The entries below are to be transcribed in full, without their images.

+++ Entries shown +++

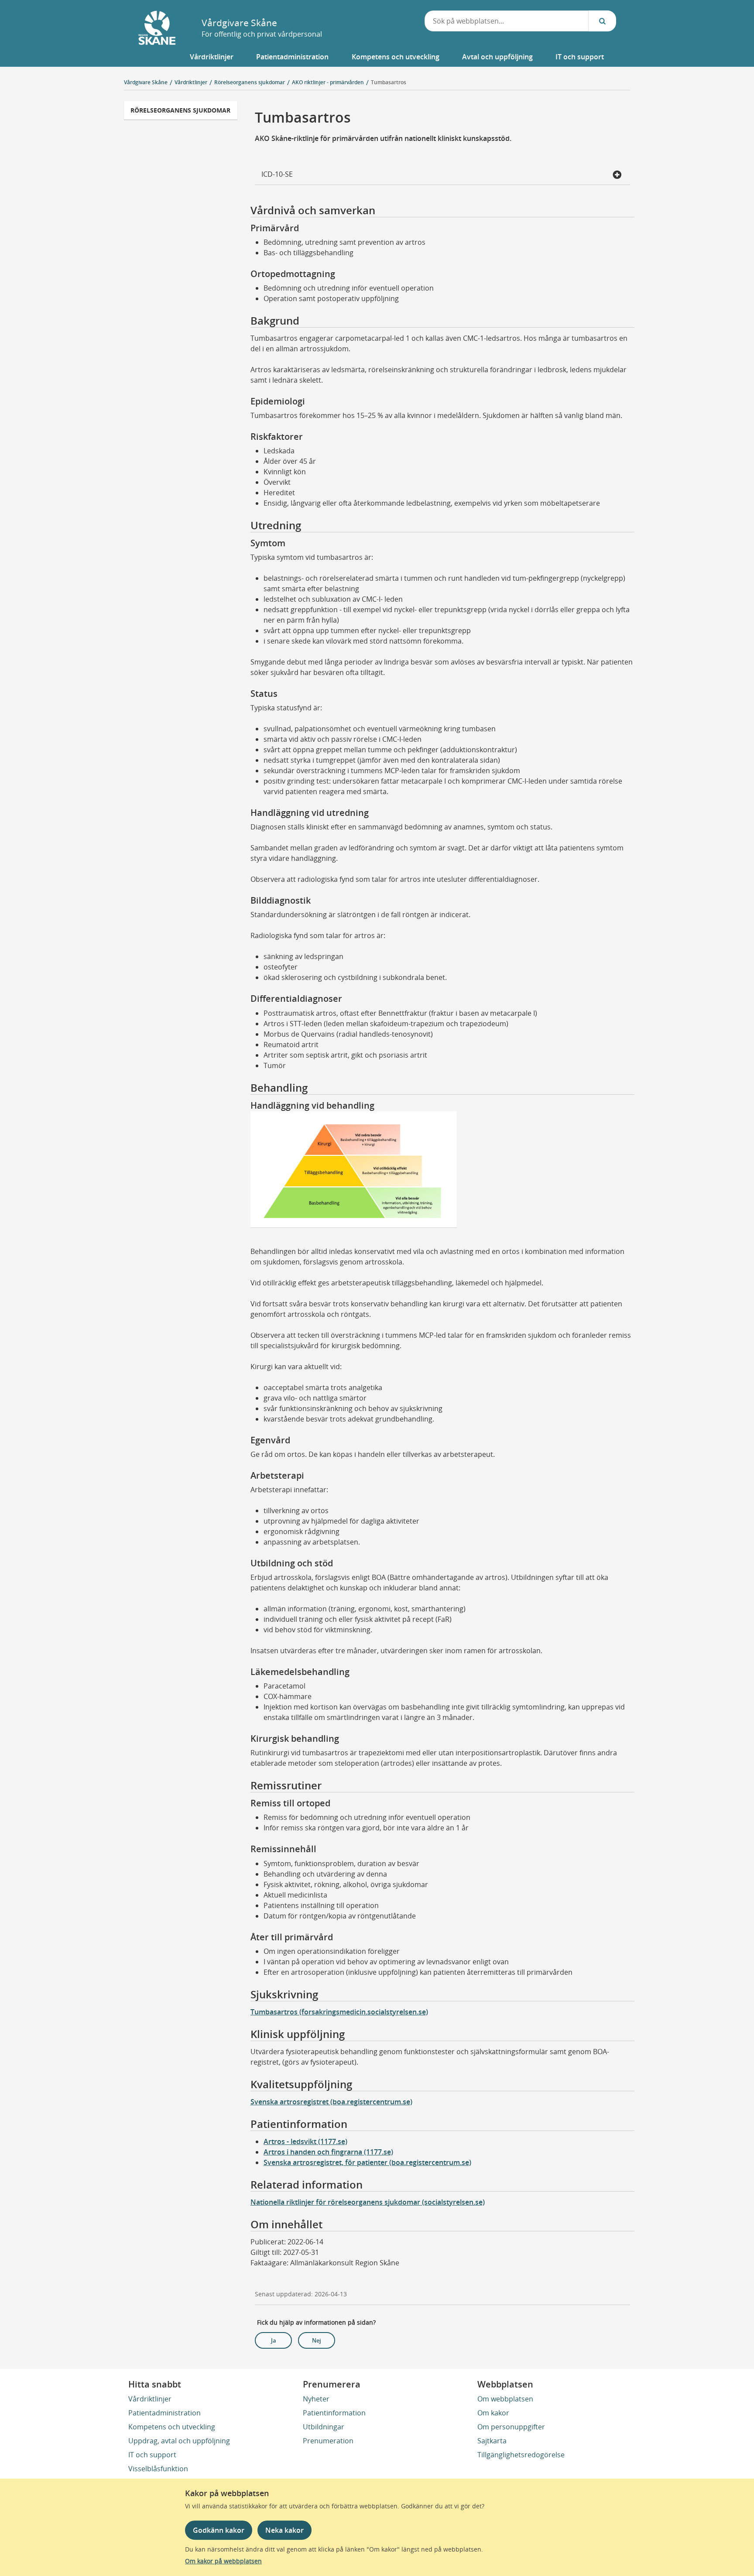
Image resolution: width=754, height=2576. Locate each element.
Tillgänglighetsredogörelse (521, 2455)
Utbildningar (323, 2427)
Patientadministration (164, 2413)
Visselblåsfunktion (158, 2468)
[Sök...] (602, 20)
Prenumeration (328, 2441)
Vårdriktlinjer (149, 2399)
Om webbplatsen (505, 2399)
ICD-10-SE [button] (277, 174)
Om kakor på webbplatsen (223, 2561)
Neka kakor (284, 2530)
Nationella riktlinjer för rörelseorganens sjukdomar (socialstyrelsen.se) (367, 2202)
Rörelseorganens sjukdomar (180, 110)
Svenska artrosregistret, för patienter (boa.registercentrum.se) (367, 2162)
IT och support (152, 2455)
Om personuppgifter (511, 2427)
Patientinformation (334, 2413)
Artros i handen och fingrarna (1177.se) (328, 2152)
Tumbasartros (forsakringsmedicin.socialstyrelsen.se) (339, 2012)
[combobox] (507, 20)
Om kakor (493, 2413)
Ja (273, 2340)
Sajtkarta (492, 2441)
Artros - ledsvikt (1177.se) (305, 2141)
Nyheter (316, 2399)
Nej (316, 2340)
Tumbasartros (388, 82)
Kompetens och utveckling (171, 2427)
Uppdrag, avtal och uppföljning (179, 2441)
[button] (211, 57)
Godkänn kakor (218, 2530)
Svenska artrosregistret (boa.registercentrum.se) (331, 2102)
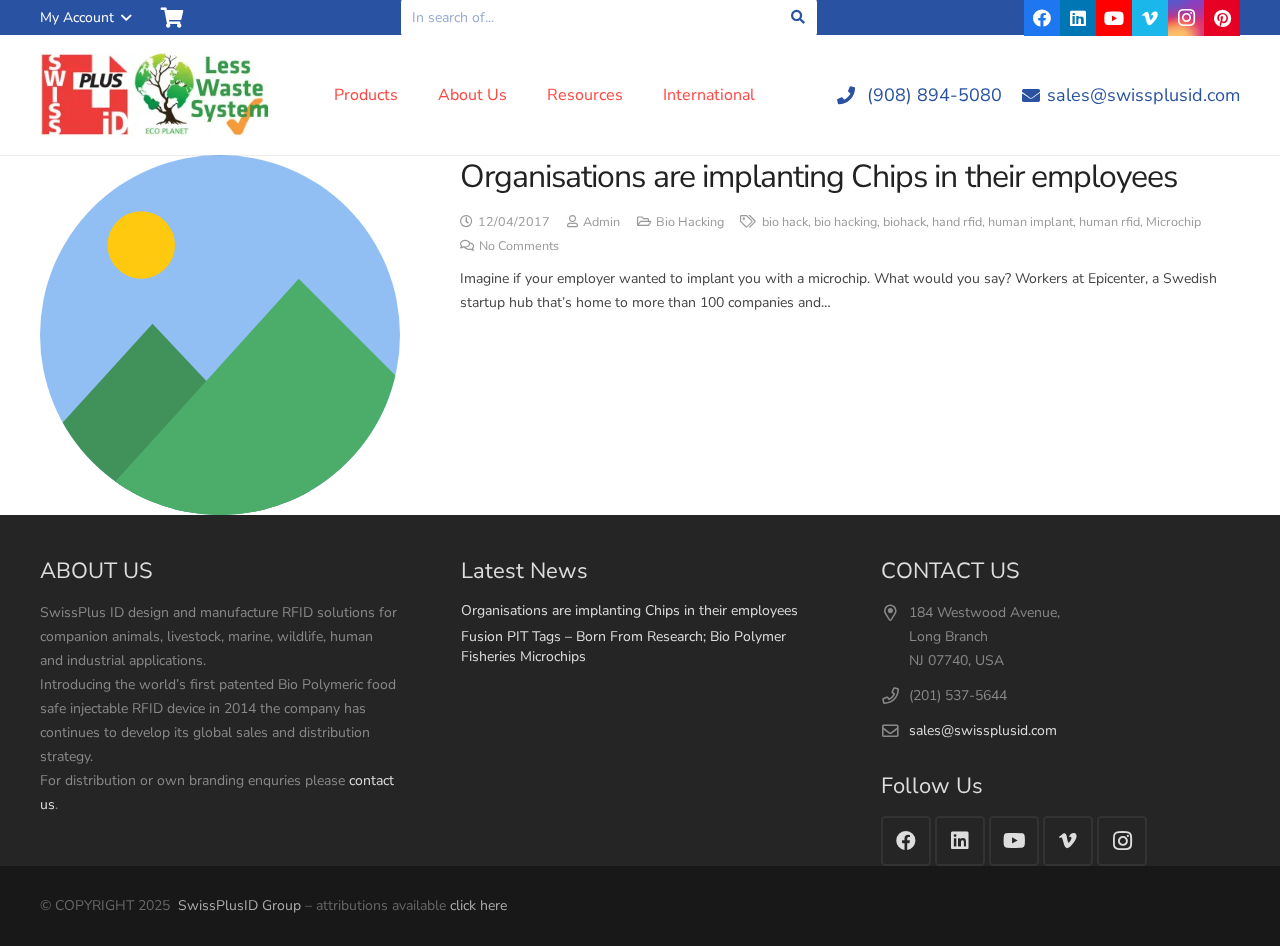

+++

= Response below =
Image resolution: width=754, height=2576. Locate each element.
Tillgänglighetsredogörelse (521, 2455)
Utbildningar (323, 2427)
Patientadministration (164, 2413)
Visselblåsfunktion (158, 2468)
[Sök...] (602, 20)
Prenumeration (328, 2441)
Vårdriktlinjer (149, 2399)
Om webbplatsen (505, 2399)
ICD-10-SE [button] (277, 174)
Om kakor på webbplatsen (223, 2561)
Neka kakor (284, 2530)
Nationella riktlinjer för rörelseorganens sjukdomar (socialstyrelsen.se) (367, 2202)
Rörelseorganens sjukdomar (180, 110)
Svenska artrosregistret, för patienter (boa.registercentrum.se) (367, 2162)
IT och support (152, 2455)
Om personuppgifter (511, 2427)
Patientinformation (334, 2413)
Artros i handen och fingrarna (1177.se) (328, 2152)
Tumbasartros (forsakringsmedicin.socialstyrelsen.se) (339, 2012)
[combobox] (507, 20)
Om kakor (493, 2413)
Ja (273, 2340)
Sajtkarta (492, 2441)
Artros - ledsvikt (1177.se) (305, 2141)
Nyheter (316, 2399)
Nej (316, 2340)
Tumbasartros (388, 82)
Kompetens och utveckling (171, 2427)
Uppdrag, avtal och uppföljning (179, 2441)
[button] (211, 57)
Godkänn kakor (218, 2530)
Svenska artrosregistret (boa.registercentrum.se) (331, 2102)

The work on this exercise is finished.